══ DATASET ENTRIES

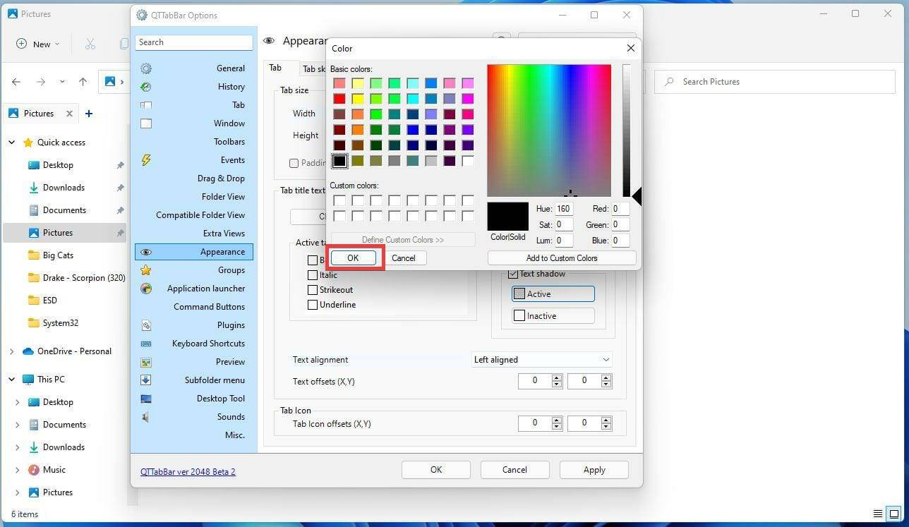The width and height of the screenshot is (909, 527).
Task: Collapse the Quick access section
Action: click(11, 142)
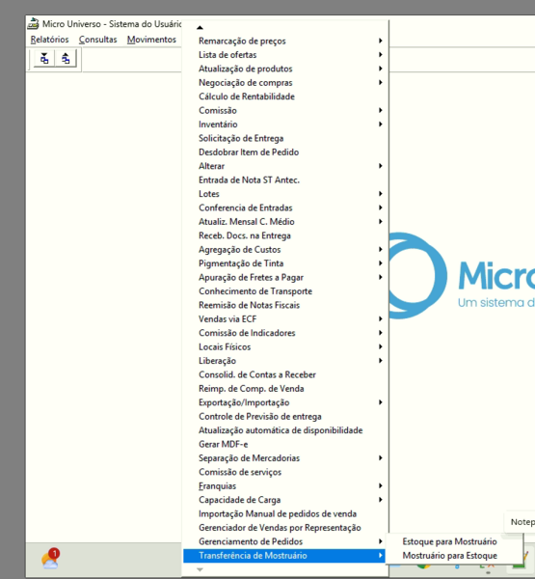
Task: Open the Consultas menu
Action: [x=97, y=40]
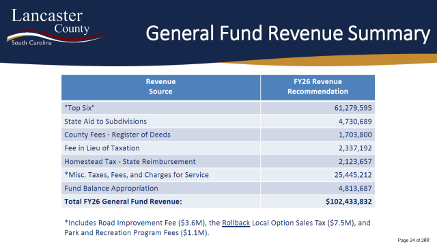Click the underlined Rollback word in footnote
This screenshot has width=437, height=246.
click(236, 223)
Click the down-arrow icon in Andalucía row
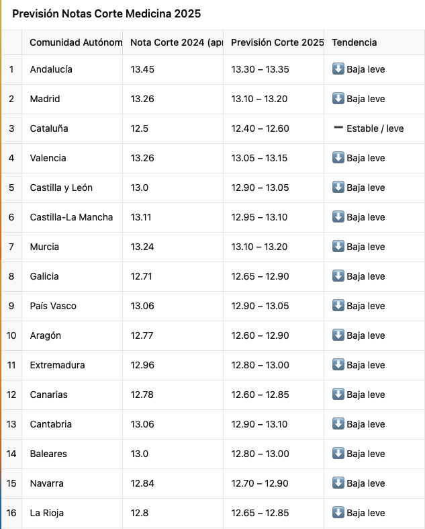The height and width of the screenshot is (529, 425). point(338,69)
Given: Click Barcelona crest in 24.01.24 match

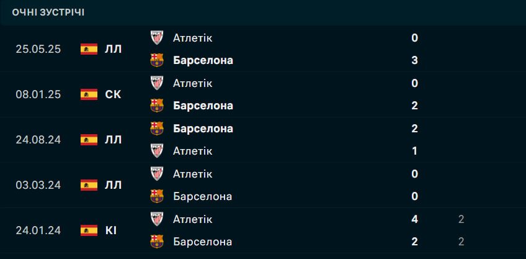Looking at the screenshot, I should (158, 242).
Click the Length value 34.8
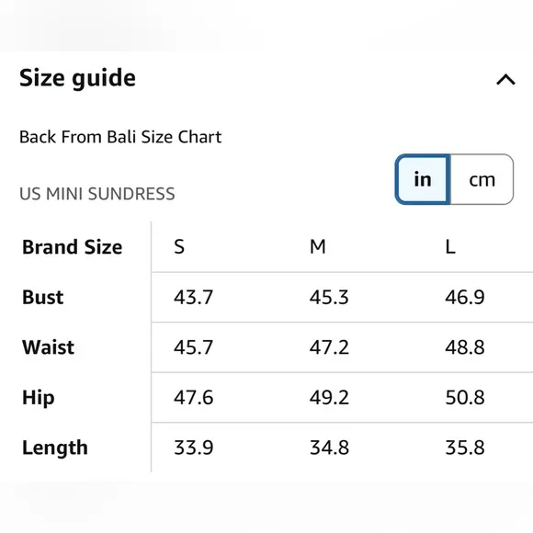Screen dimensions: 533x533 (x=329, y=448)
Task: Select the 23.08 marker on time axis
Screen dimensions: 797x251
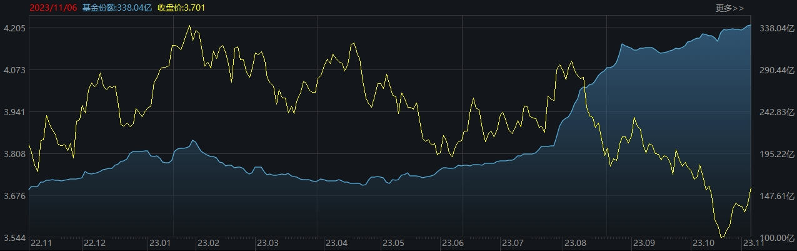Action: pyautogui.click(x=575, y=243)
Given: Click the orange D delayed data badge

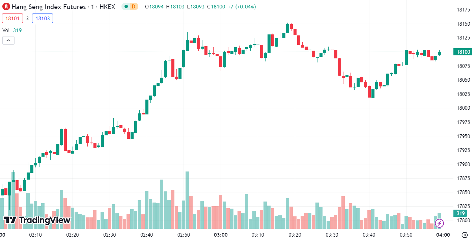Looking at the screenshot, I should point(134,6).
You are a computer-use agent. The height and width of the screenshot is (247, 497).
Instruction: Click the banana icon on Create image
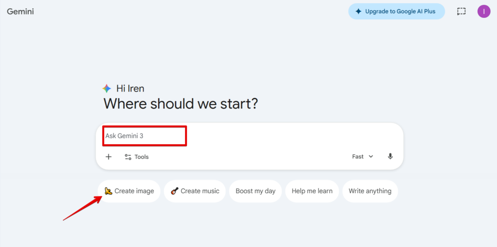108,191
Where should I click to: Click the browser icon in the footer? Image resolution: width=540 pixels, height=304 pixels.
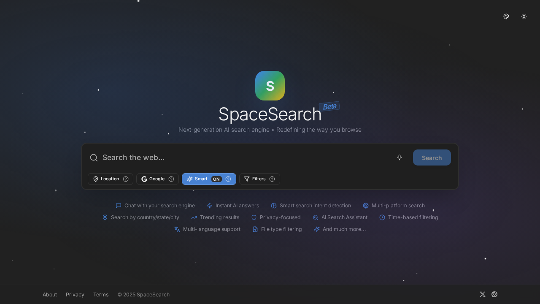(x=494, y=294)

════
══ DATASET ENTRIES

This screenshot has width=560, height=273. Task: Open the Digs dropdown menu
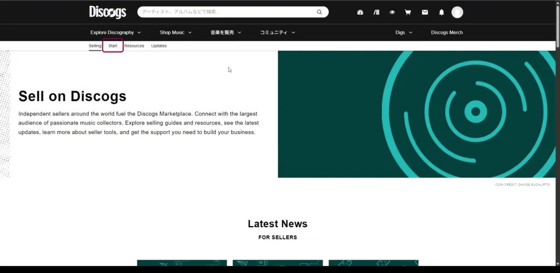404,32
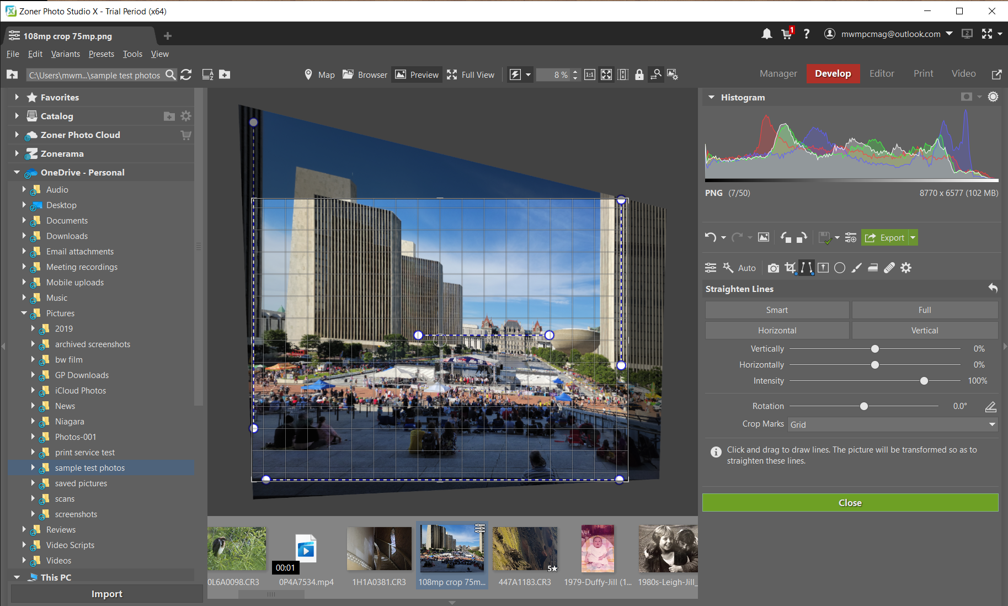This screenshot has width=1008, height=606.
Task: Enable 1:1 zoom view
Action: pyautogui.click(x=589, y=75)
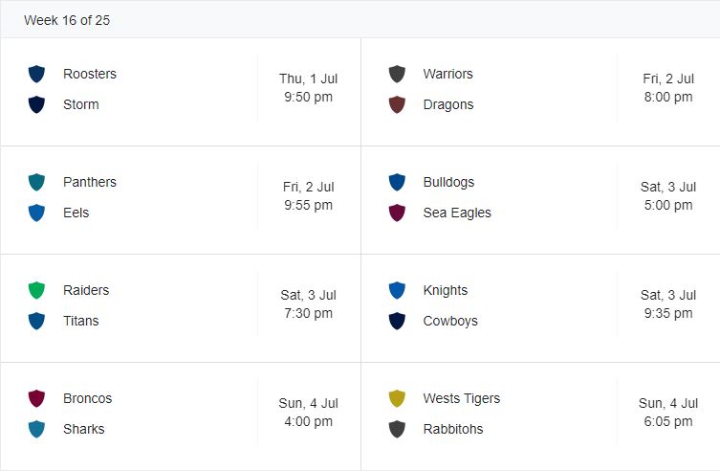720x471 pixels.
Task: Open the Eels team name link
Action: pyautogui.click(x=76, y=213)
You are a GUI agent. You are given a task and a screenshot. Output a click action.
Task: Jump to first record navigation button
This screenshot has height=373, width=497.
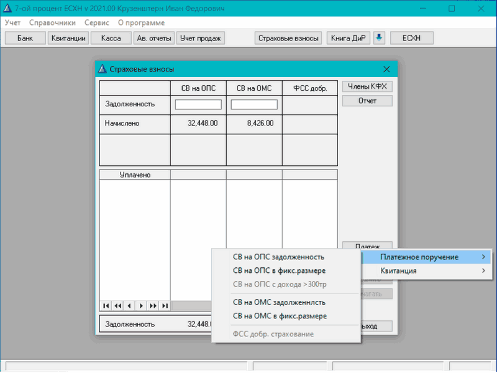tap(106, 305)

════
══ DATASET ENTRIES

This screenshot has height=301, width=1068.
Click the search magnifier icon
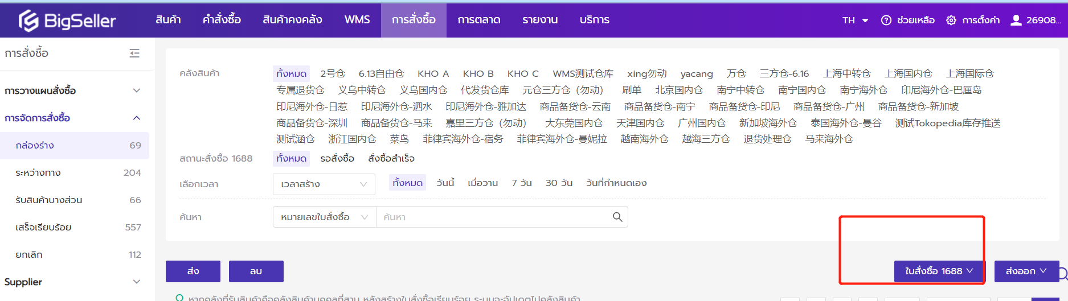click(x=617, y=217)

════

> EXERCISE TASK
Repeat the records between the lines holding "The width and" and "Looking at the screenshot, I should point(134,6).", inclusive, and leave the pictures out of your answer.

> RESULT OF THE EXERCISE
The width and height of the screenshot is (909, 527).
Task: Collapse the Quick access section
Action: click(11, 142)
Task: Open the Consultas menu
Action: [x=97, y=40]
Click the underlined Rollback word in footnote
This screenshot has width=437, height=246.
click(236, 223)
Click the down-arrow icon in Andalucía row
The height and width of the screenshot is (529, 425). point(338,69)
Given: Click Barcelona crest in 24.01.24 match

Looking at the screenshot, I should (158, 242).
Click the Length value 34.8
Screen dimensions: 533x533 (x=329, y=448)
Task: Select the 23.08 marker on time axis
Screen dimensions: 797x251
Action: pyautogui.click(x=575, y=243)
Given: Click the orange D delayed data badge

Looking at the screenshot, I should point(134,6).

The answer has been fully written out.